- _Material provided_:
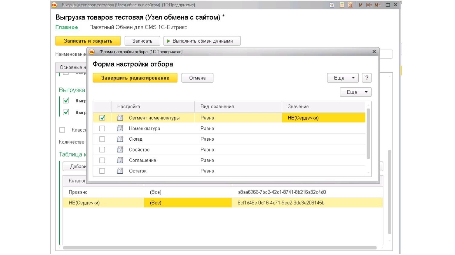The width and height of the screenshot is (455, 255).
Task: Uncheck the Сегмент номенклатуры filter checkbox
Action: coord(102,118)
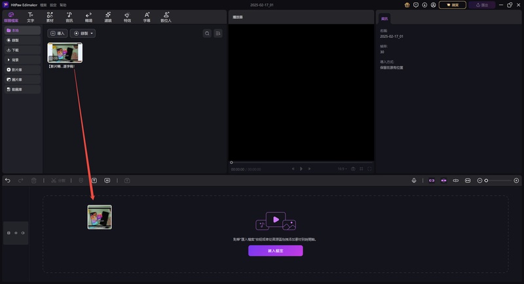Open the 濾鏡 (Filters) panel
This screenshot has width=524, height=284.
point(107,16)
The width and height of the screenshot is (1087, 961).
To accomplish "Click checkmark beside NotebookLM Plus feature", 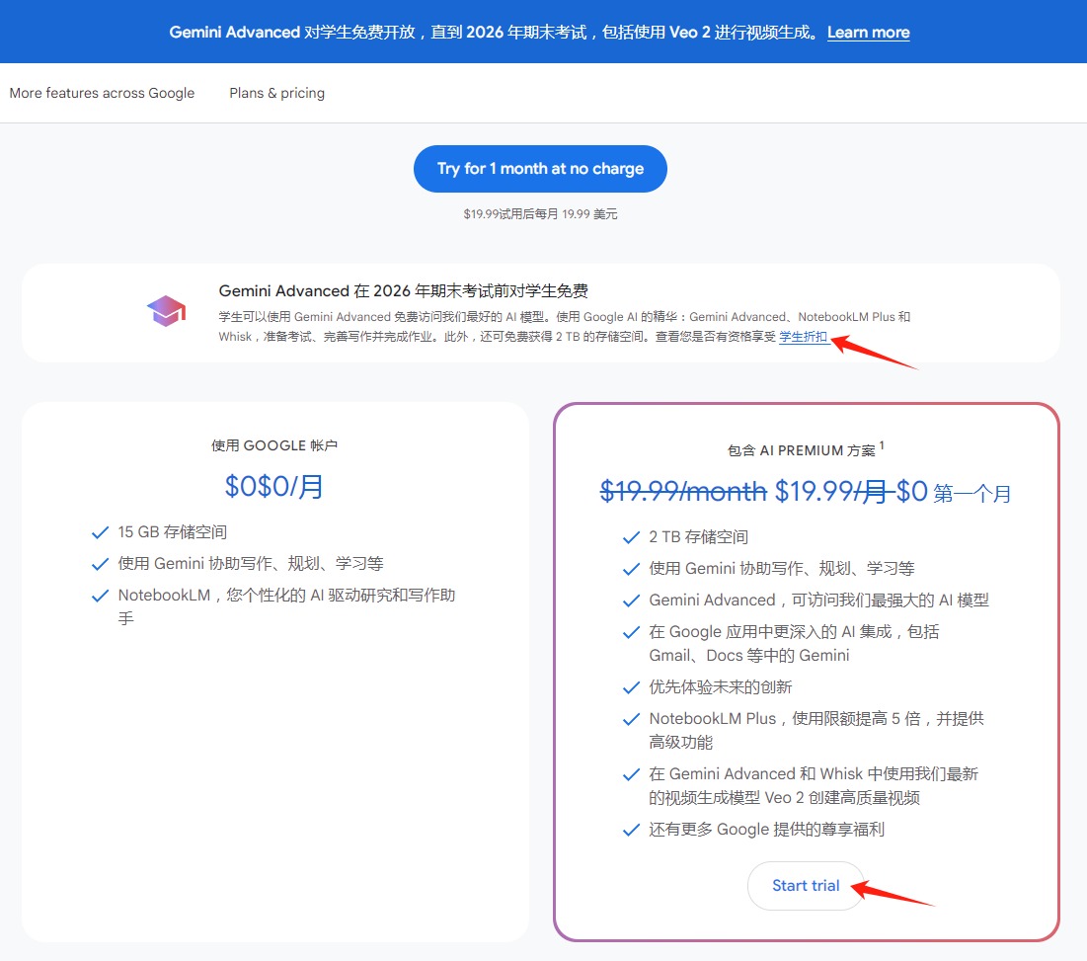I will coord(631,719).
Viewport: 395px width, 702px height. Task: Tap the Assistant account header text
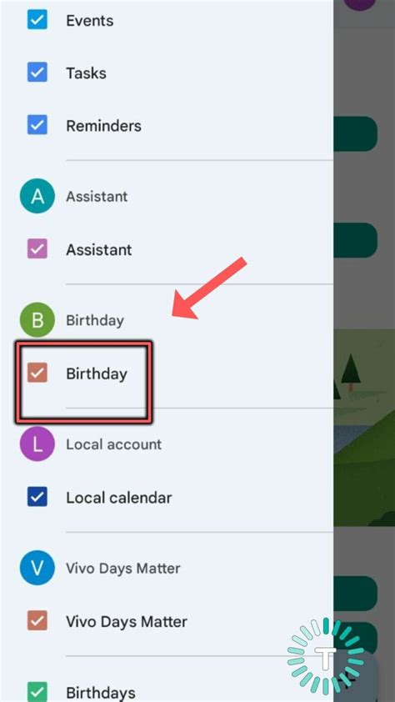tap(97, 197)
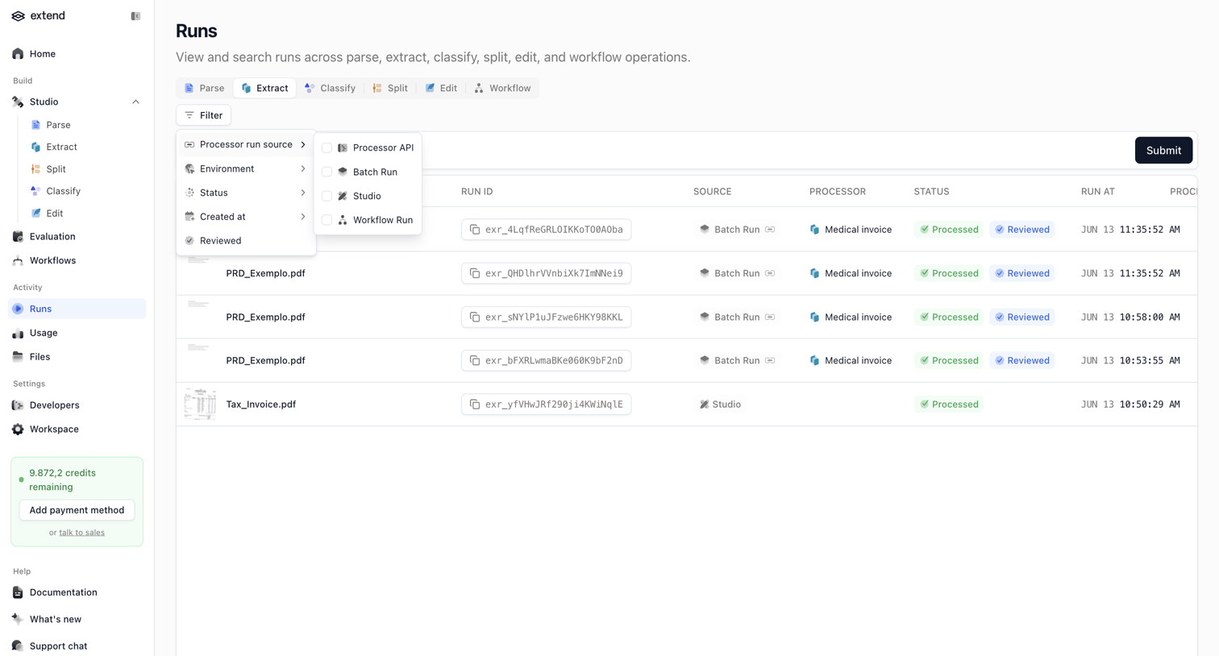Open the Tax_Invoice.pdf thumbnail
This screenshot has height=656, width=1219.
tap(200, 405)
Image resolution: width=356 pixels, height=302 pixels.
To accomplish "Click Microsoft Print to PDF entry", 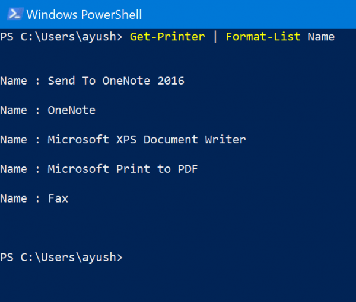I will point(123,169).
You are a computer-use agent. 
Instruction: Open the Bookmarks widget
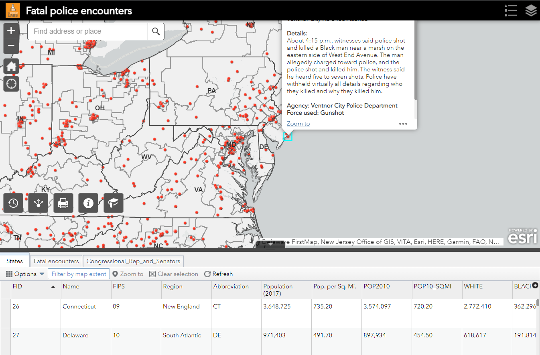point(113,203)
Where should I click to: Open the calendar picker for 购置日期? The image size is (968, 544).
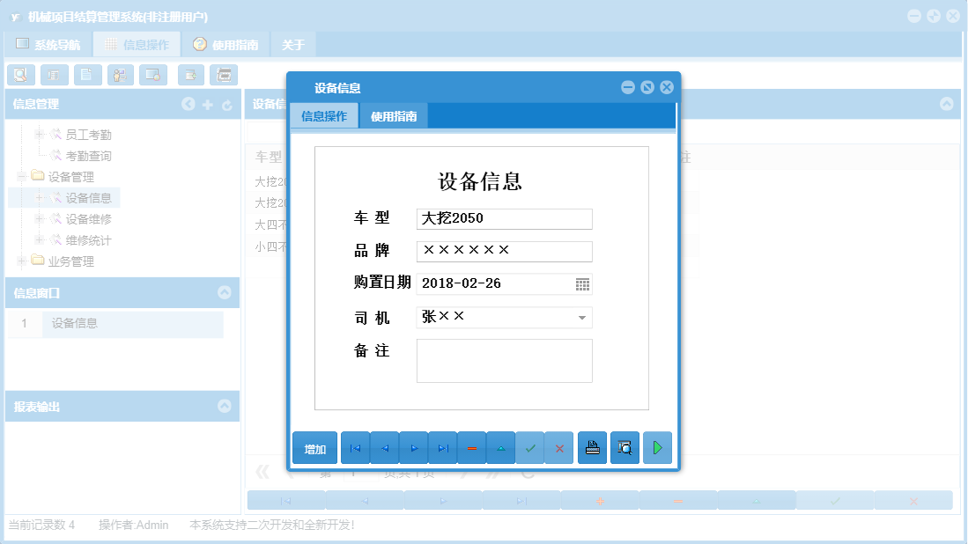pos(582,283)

--

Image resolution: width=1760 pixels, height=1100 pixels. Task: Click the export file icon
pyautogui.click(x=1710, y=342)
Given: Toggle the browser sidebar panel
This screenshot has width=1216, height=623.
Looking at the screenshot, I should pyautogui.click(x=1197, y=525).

* * *

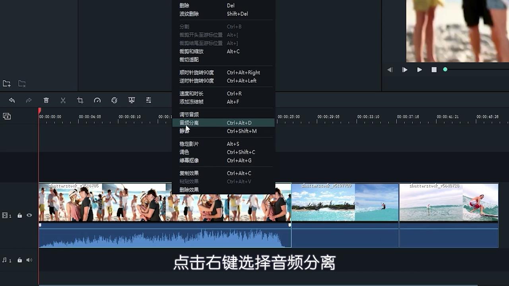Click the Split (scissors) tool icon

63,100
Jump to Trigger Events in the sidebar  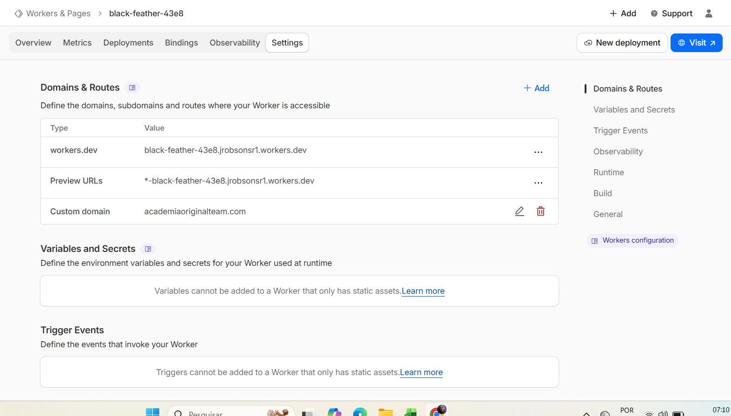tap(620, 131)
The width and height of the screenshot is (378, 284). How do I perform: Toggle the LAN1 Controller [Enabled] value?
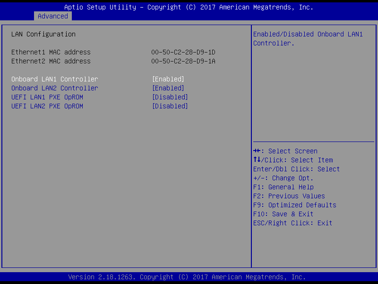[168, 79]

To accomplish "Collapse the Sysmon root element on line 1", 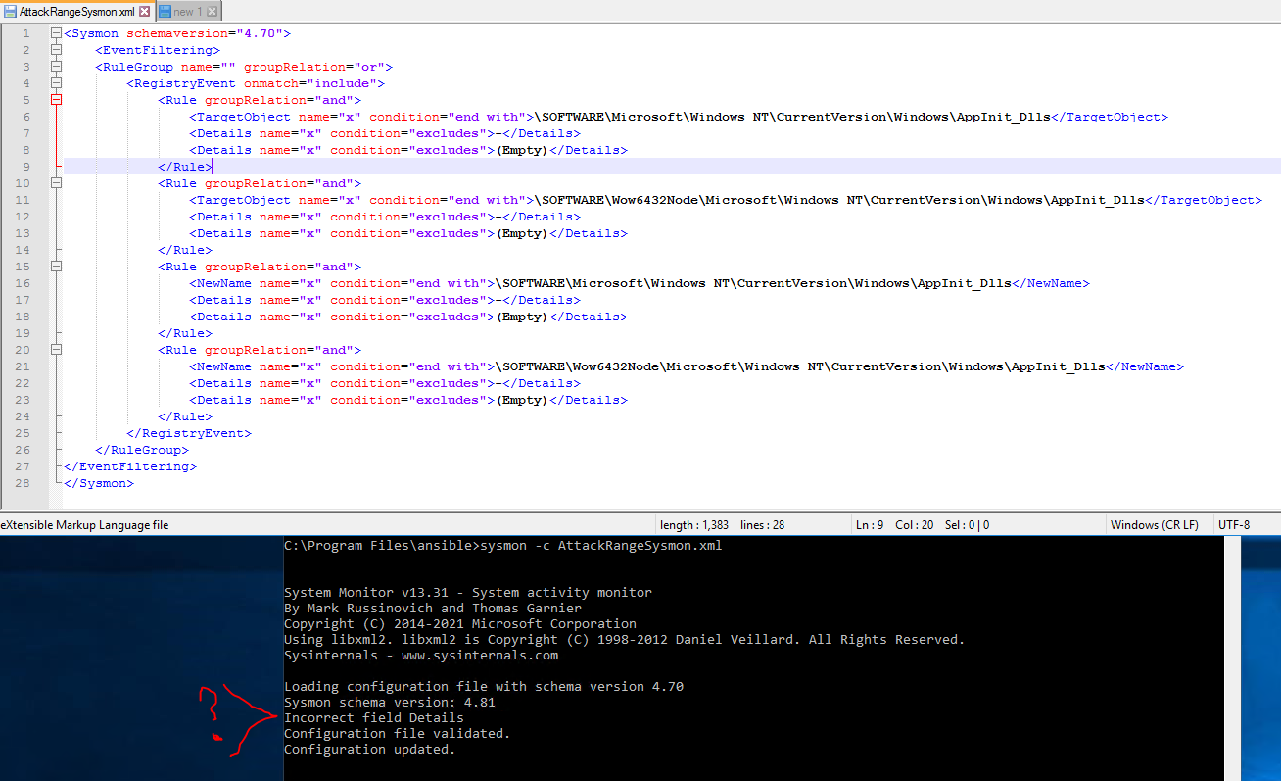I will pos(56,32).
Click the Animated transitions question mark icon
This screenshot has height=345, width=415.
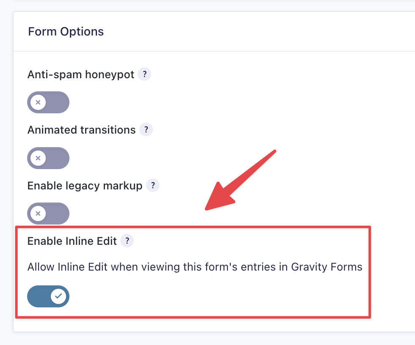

- _What is required_: Reproduce the lines from the one with "Click the Animated" to the one with "This screenshot has height=345, width=415.", substituting "help" for "question mark" and leaving everything else as it stands.

- _Completed exercise_:
Click the Animated transitions help icon
This screenshot has height=345, width=415.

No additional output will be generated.